Plane Painting is an investigation of
the 2-dimensional surface and space using the vocabulary of planes.
The forms echo their support and travel the surface creating shallow
and deep space. Their activity explores the 2-dimensional environment
alternating open and densely described areas. The tension on the
surface is tight only to be broken suddenly by the quiet of the
open canvas.
The paintings are largely monochromatic
with only mild expressions of color. This allows for a more focused
research of the formal relationships.
What has brought me to this plane painting?
My April 2004 show explored opening the canvas from behind; creating
deep space and then binding it on the surface with matrices of lines.
Tension was caught between the atmospheric space behind and the
tight linear structure riding on the surface. My search in plane
painting releases the surface from the support through the interaction
of multiple planes.
At what point does a line become a plane?
And can a plane express the same movement as a "line that takes
a walk"?
Instead of opening the canvas from behind, the canvas metaphorically
erupts and breaks away from itself through the movement of planes.
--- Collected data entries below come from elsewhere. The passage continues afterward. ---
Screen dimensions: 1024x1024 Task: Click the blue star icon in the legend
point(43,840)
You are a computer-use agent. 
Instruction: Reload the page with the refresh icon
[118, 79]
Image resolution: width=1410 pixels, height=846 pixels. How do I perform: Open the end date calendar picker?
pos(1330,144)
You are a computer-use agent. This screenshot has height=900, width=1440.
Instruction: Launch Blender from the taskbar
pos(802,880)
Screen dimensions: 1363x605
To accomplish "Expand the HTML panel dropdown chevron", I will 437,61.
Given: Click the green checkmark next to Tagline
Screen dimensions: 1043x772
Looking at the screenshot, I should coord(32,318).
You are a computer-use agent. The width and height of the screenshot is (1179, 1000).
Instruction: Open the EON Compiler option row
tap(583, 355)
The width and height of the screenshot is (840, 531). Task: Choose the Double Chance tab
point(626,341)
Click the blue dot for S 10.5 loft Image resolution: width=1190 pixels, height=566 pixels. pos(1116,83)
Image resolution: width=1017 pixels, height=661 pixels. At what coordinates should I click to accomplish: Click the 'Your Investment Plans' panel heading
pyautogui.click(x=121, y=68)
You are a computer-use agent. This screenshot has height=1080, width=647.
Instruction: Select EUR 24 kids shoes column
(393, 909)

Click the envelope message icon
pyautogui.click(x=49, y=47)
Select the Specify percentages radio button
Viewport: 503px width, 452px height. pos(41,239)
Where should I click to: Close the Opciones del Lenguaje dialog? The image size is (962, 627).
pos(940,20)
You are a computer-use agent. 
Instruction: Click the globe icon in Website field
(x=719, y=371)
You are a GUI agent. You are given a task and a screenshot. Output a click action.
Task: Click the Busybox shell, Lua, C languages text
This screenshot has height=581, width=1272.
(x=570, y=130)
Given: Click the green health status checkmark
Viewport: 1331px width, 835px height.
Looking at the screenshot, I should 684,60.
Whereas the linear structure asserted flatness and 2-dimensionality
before, the 2-dimensional environment is identified where planes
become thin, transparent or broken, and where only flat, open canvas
remains.
As with almost all art explorations,
precedents will be noticed and recognized. Some of these references
were intentional, others happened. I have worked the acrylics with
water to lighten the information on the canvas. I have intended
to create fresco-like remains and residual marks. This is a reaction
to the heavy expression of color and paint in my recent paintings.
My work shifts from building the surface up to working close to
the canvas and baring its identity. Plane painting seeks to excite
and to quiet, to activate and to still, to break and to ground.